[Given exercise]
Count the lines in the data below that contain the string "button". Reply with only the number.

[Supplied entries]
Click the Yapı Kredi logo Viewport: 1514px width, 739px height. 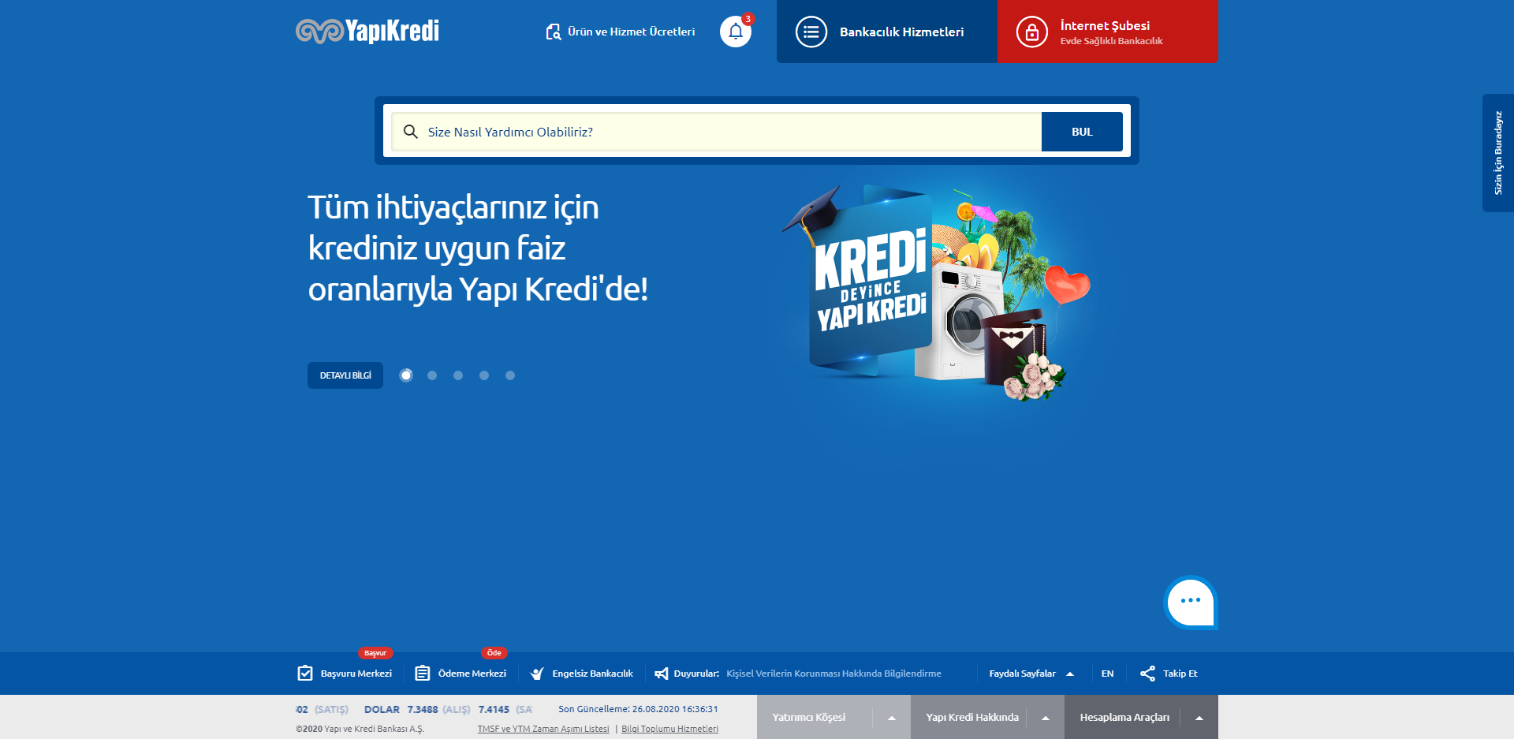coord(367,31)
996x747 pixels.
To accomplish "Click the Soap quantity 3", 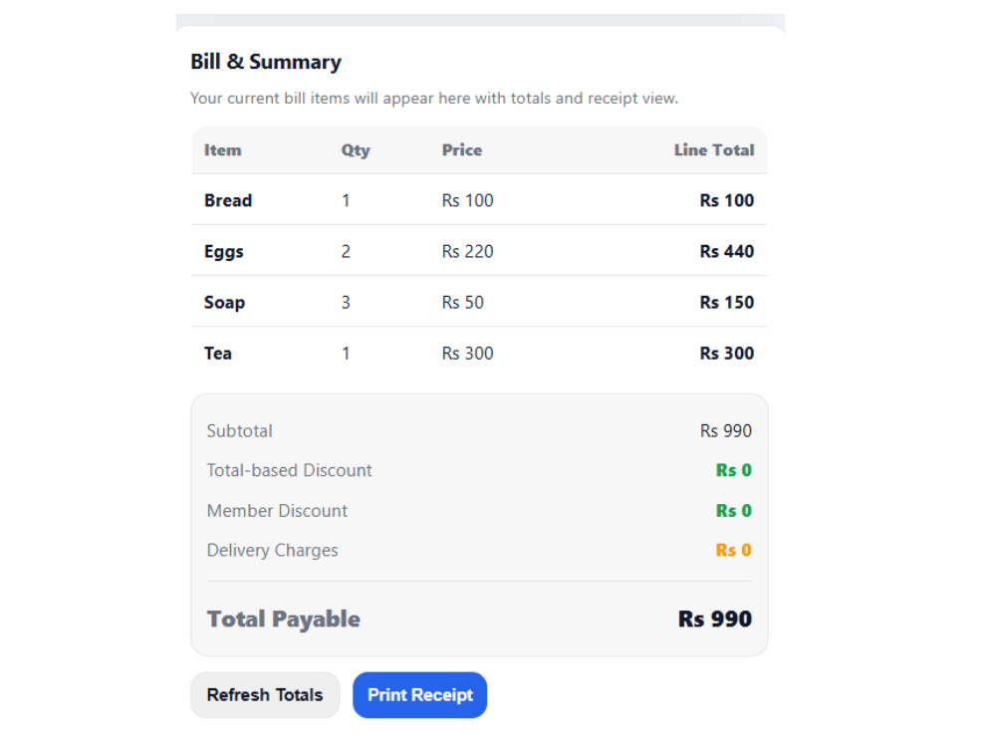I will pyautogui.click(x=346, y=303).
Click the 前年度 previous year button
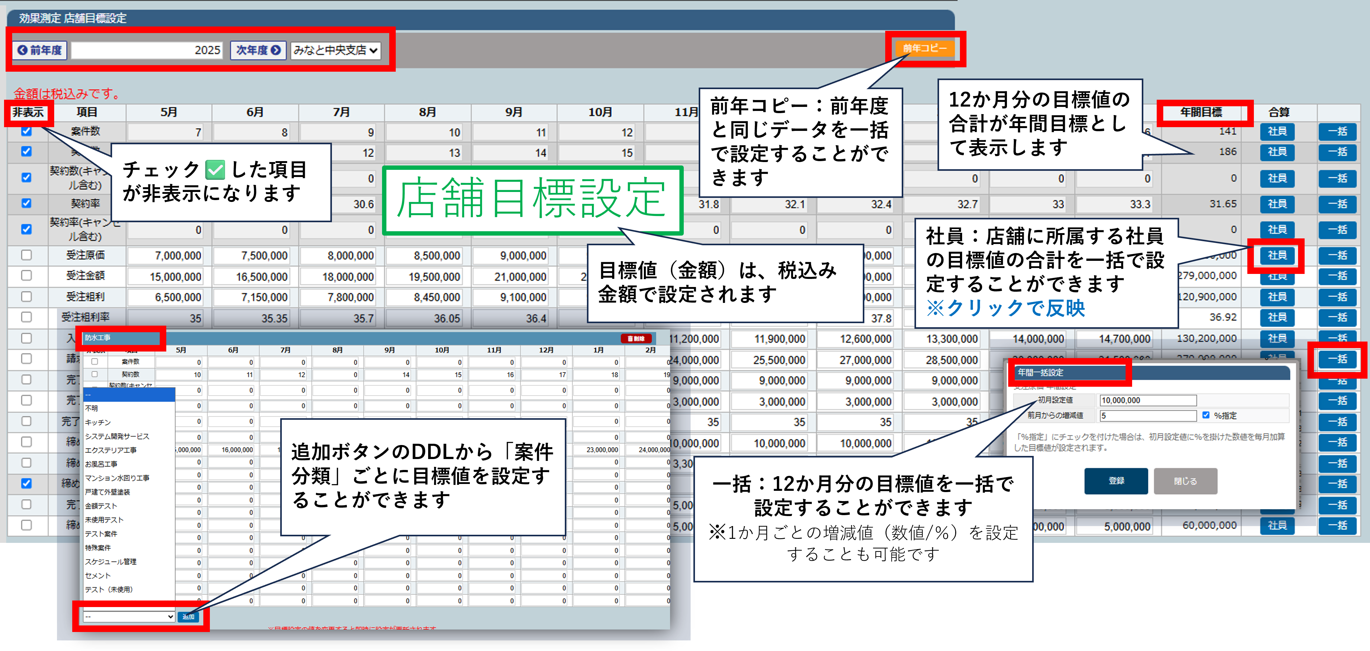 point(40,50)
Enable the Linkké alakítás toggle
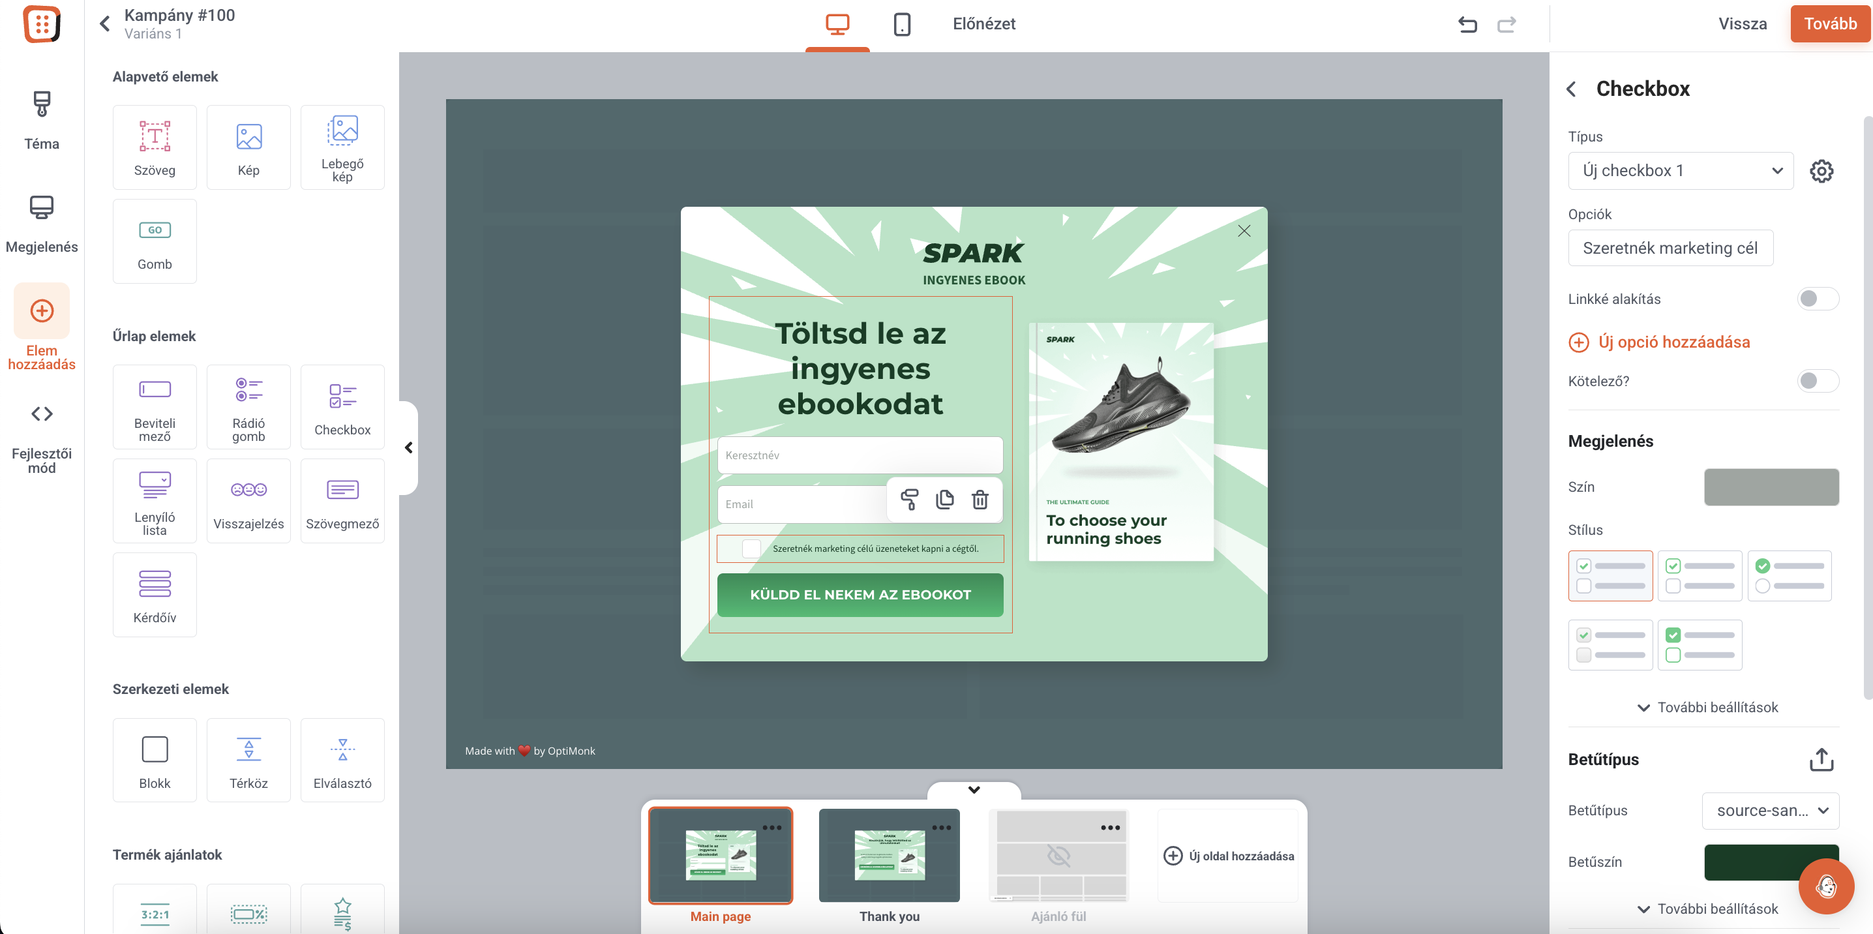The width and height of the screenshot is (1873, 934). click(x=1817, y=299)
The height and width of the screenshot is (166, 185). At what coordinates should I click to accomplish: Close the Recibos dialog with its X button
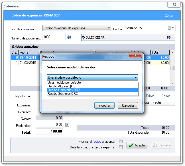(135, 56)
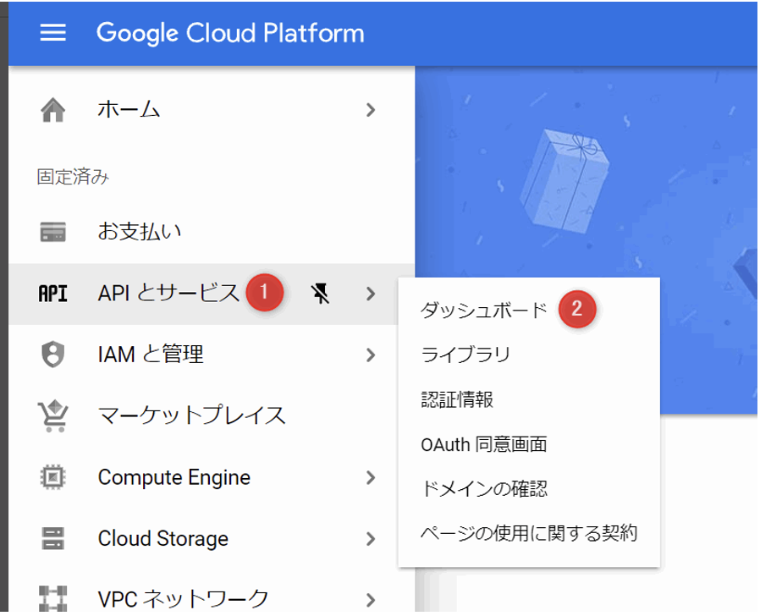Viewport: 760px width, 616px height.
Task: Click the Compute Engine chip icon
Action: pos(52,477)
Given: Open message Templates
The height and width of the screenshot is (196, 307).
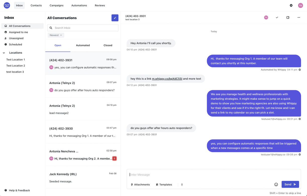Looking at the screenshot, I should (x=164, y=184).
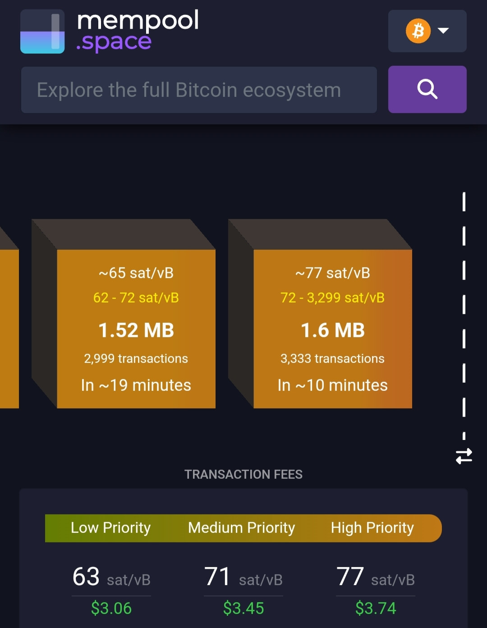Screen dimensions: 487x628
Task: Click the 71 sat/vB medium fee value
Action: click(244, 577)
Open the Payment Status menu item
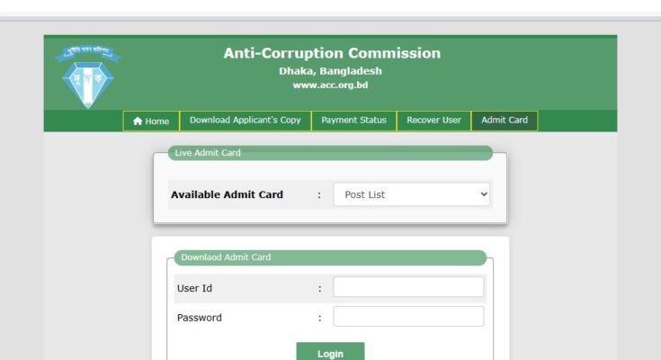Viewport: 661px width, 360px height. 353,121
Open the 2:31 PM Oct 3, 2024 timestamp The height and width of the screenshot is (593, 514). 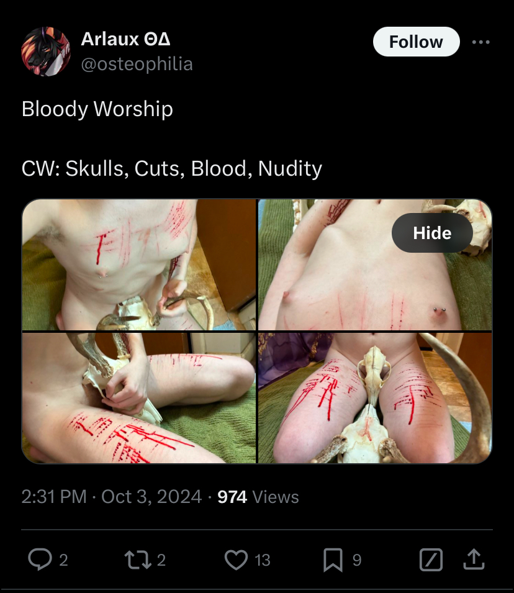coord(112,497)
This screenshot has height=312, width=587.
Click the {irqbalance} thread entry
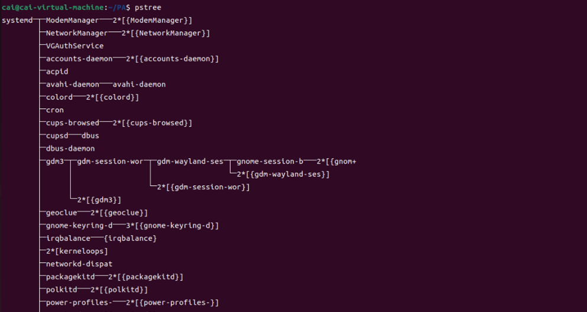point(130,238)
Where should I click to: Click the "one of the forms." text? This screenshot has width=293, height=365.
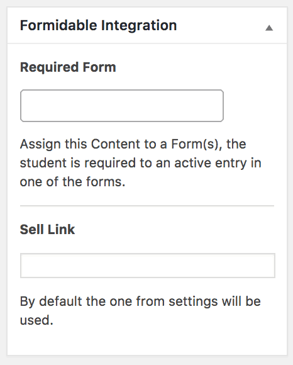pyautogui.click(x=72, y=182)
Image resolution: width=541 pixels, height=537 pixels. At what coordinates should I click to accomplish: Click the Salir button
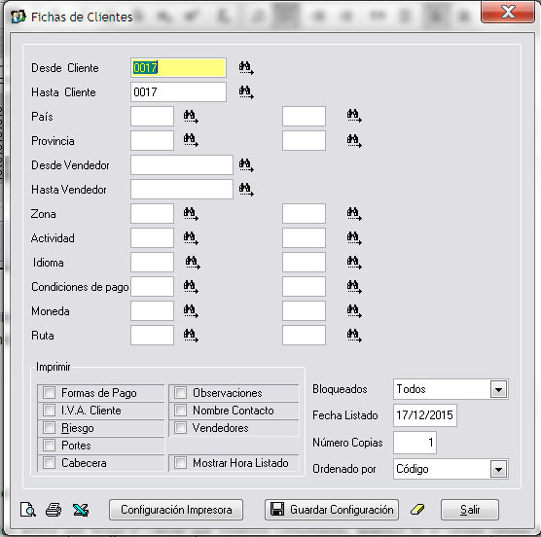tap(470, 510)
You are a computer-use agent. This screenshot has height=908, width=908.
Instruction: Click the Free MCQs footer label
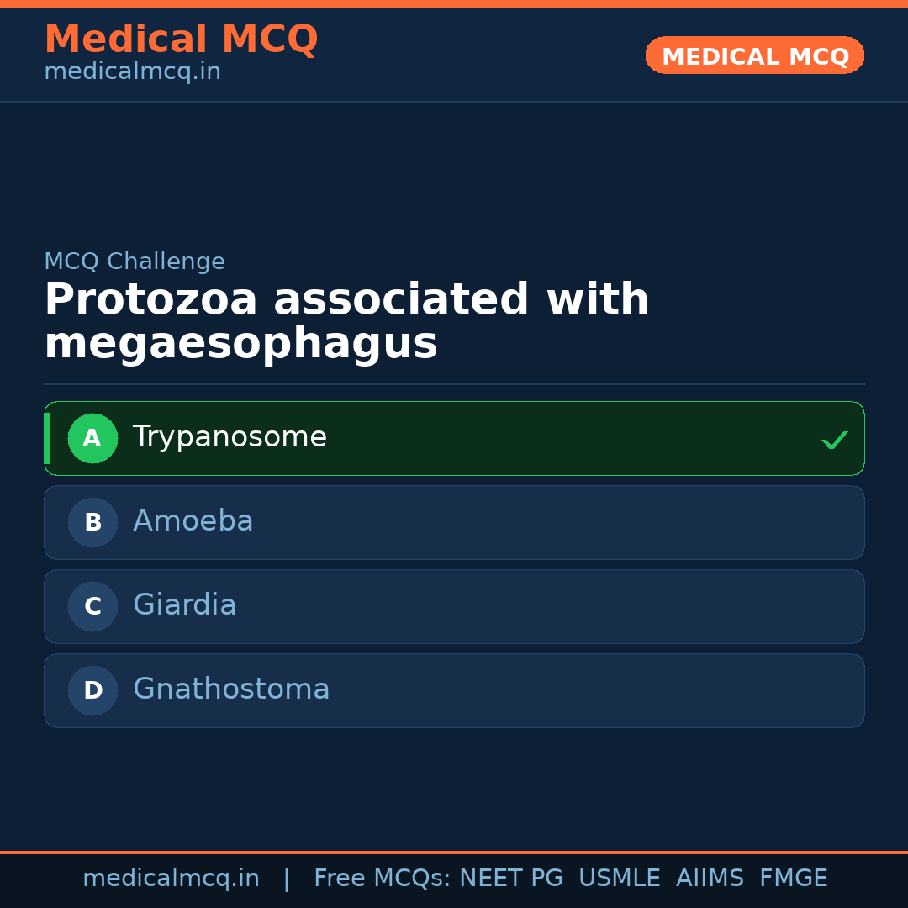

[Worked answer]
3